Green beans should more frequently be part of the diet of healthy people, but should also be regularly consumed by those individuals who have a problem with raised blood pressure, blood sugar and cholesterol. The arginine in green beans reduces the level of sugar in the blood and urine.

By boiling, arginine gets destroyed. Green beans are recommended to regularly be part of the diabetics menu in the form of stews.

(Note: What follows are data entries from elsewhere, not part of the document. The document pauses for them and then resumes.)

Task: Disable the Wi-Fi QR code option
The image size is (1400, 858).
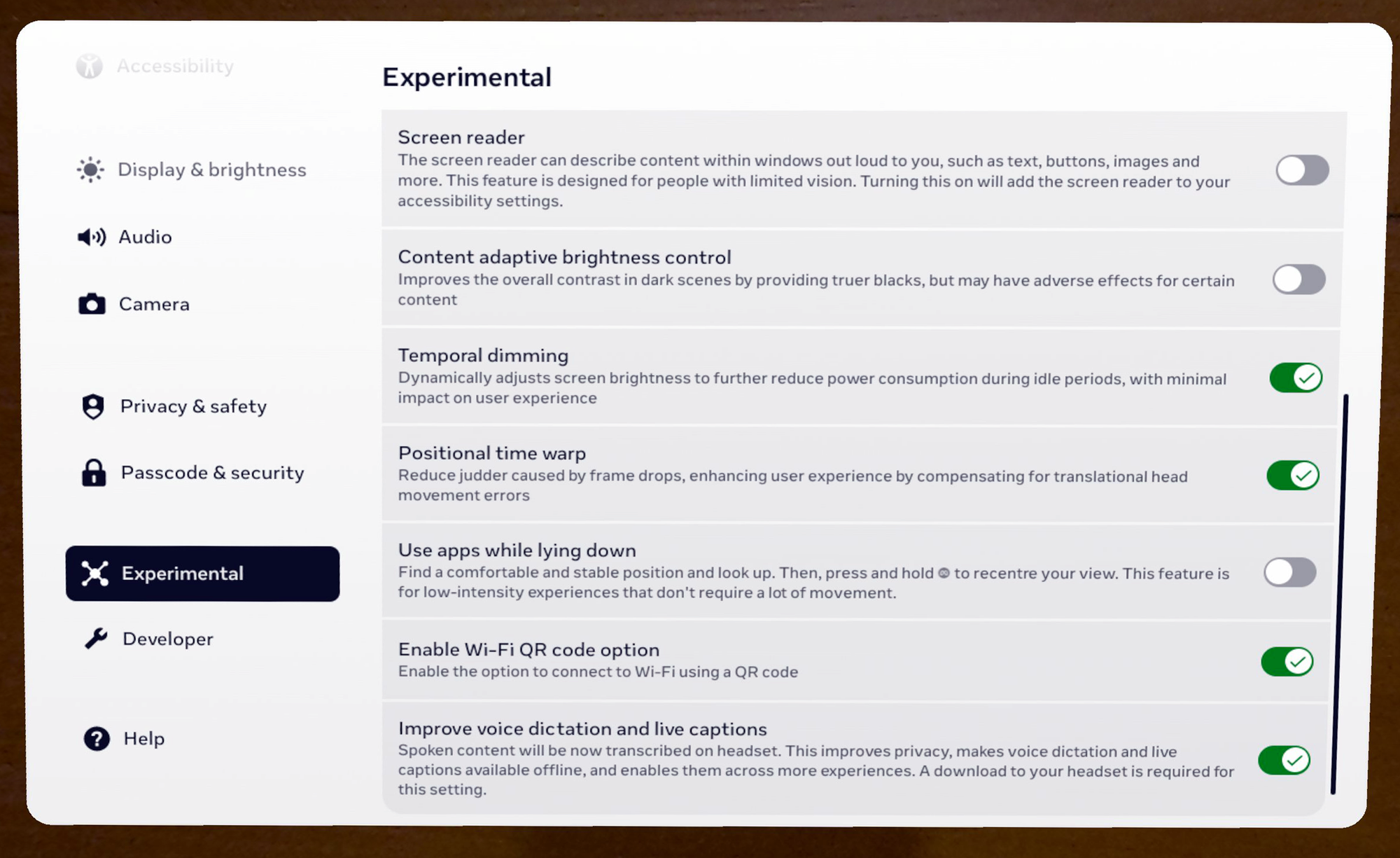Action: coord(1287,661)
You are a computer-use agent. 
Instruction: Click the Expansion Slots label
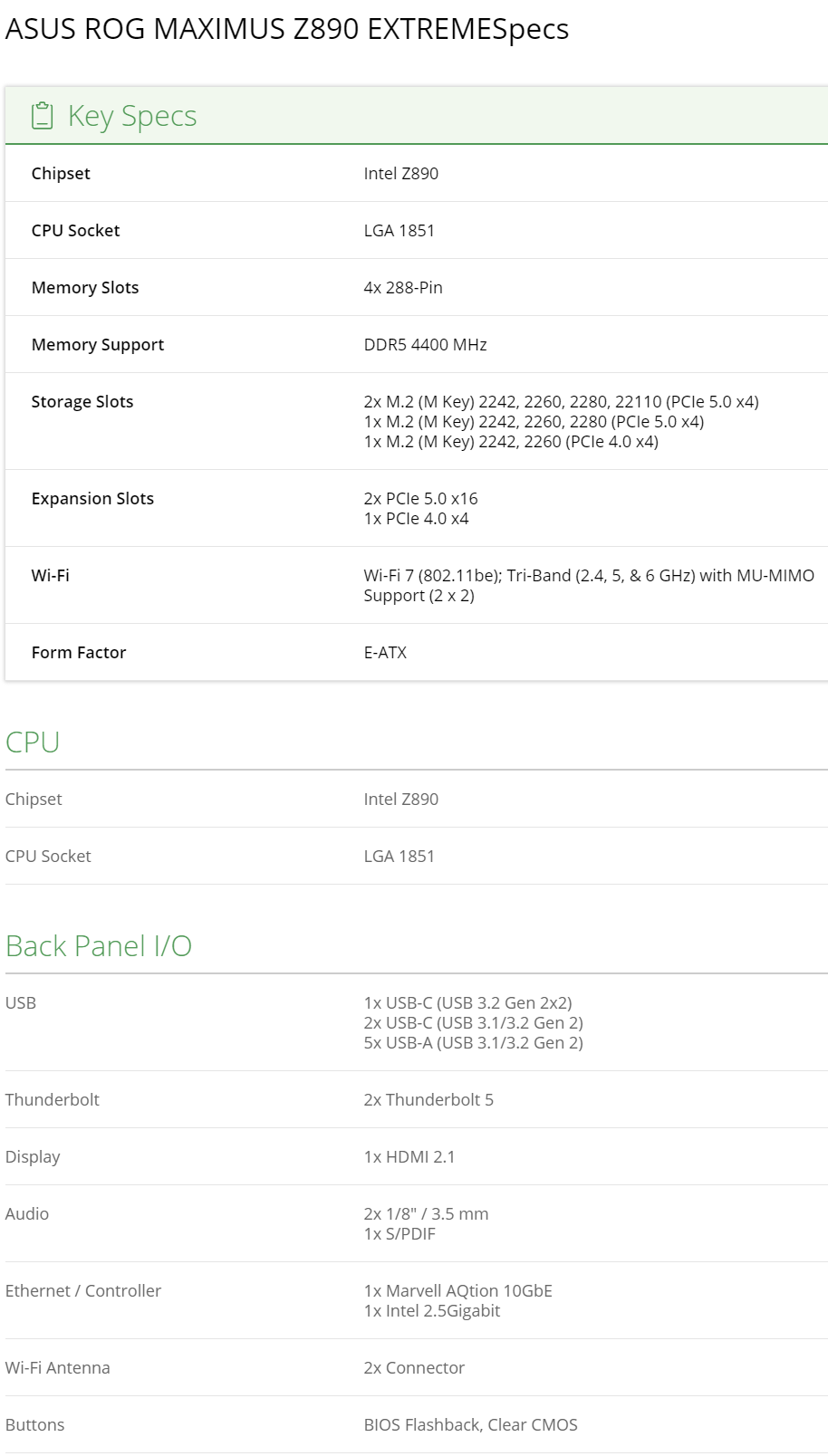click(92, 498)
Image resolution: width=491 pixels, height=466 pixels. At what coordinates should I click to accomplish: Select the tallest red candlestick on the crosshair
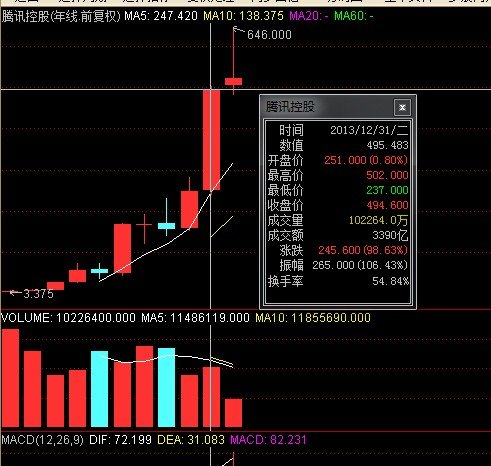tap(211, 139)
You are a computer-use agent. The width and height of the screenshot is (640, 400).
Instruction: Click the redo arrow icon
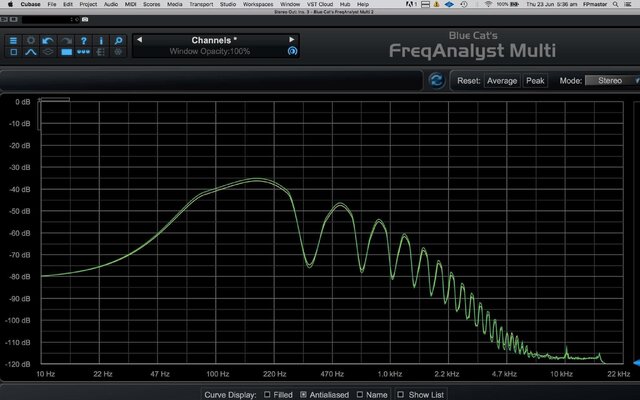click(66, 40)
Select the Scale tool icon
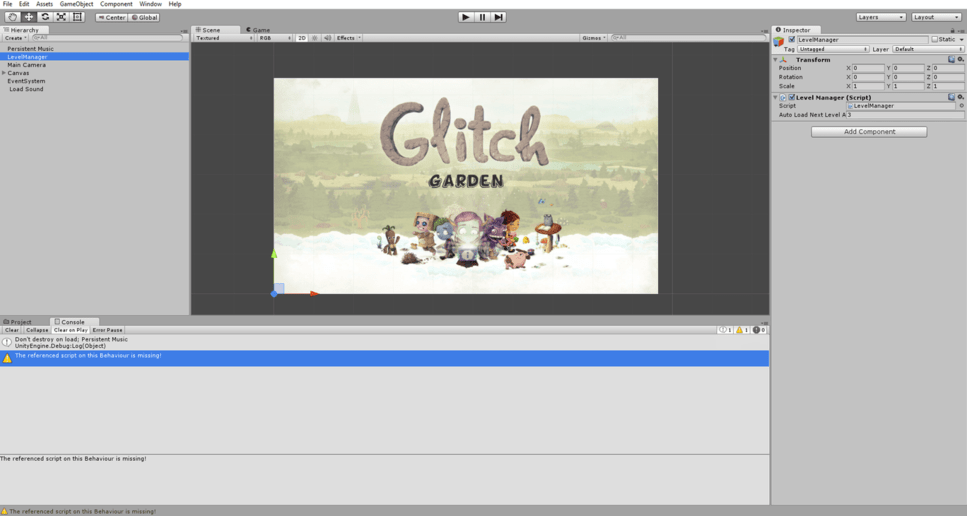This screenshot has width=967, height=516. pos(61,17)
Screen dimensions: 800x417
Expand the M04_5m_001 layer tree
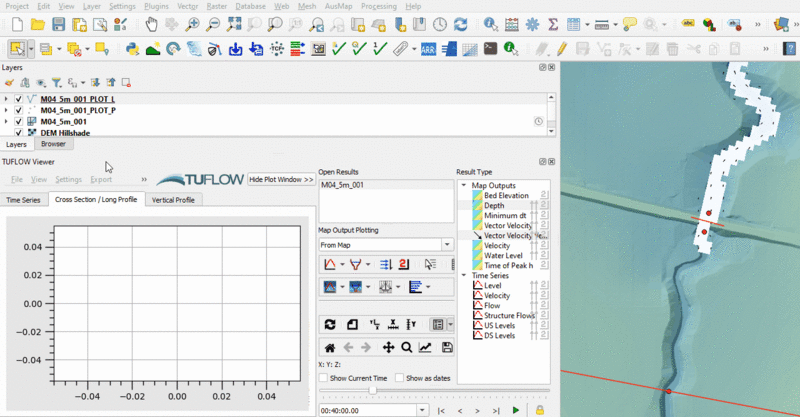pyautogui.click(x=6, y=121)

Fibers contained in green beans improve digestion and reduce blood cholesterol.

Due to the wide range of potassium, green beans is a good diuretic which helps in the excretion of fluids and harmful substances from the human body, so it is recommended to people who have dilemmas with rheumatism and in subjects with elevated urea in urine.

How to prepare green beans:

– boiled: it is added to several types of salads such as salads with sardines, tuna, chicken salad.
– chopped: it is put in stews and stewed dishes.

Green beans can be spiced with garlic, thyme, peanuts and served with cheese, fish, chicken, and with any other form of meat.

Fresh, uncooked green bean contains protein (phasin) which can be poisonous, which means that you have to boil it before use, and you should not really try uncooked or raw, thermally unprocessed green beans!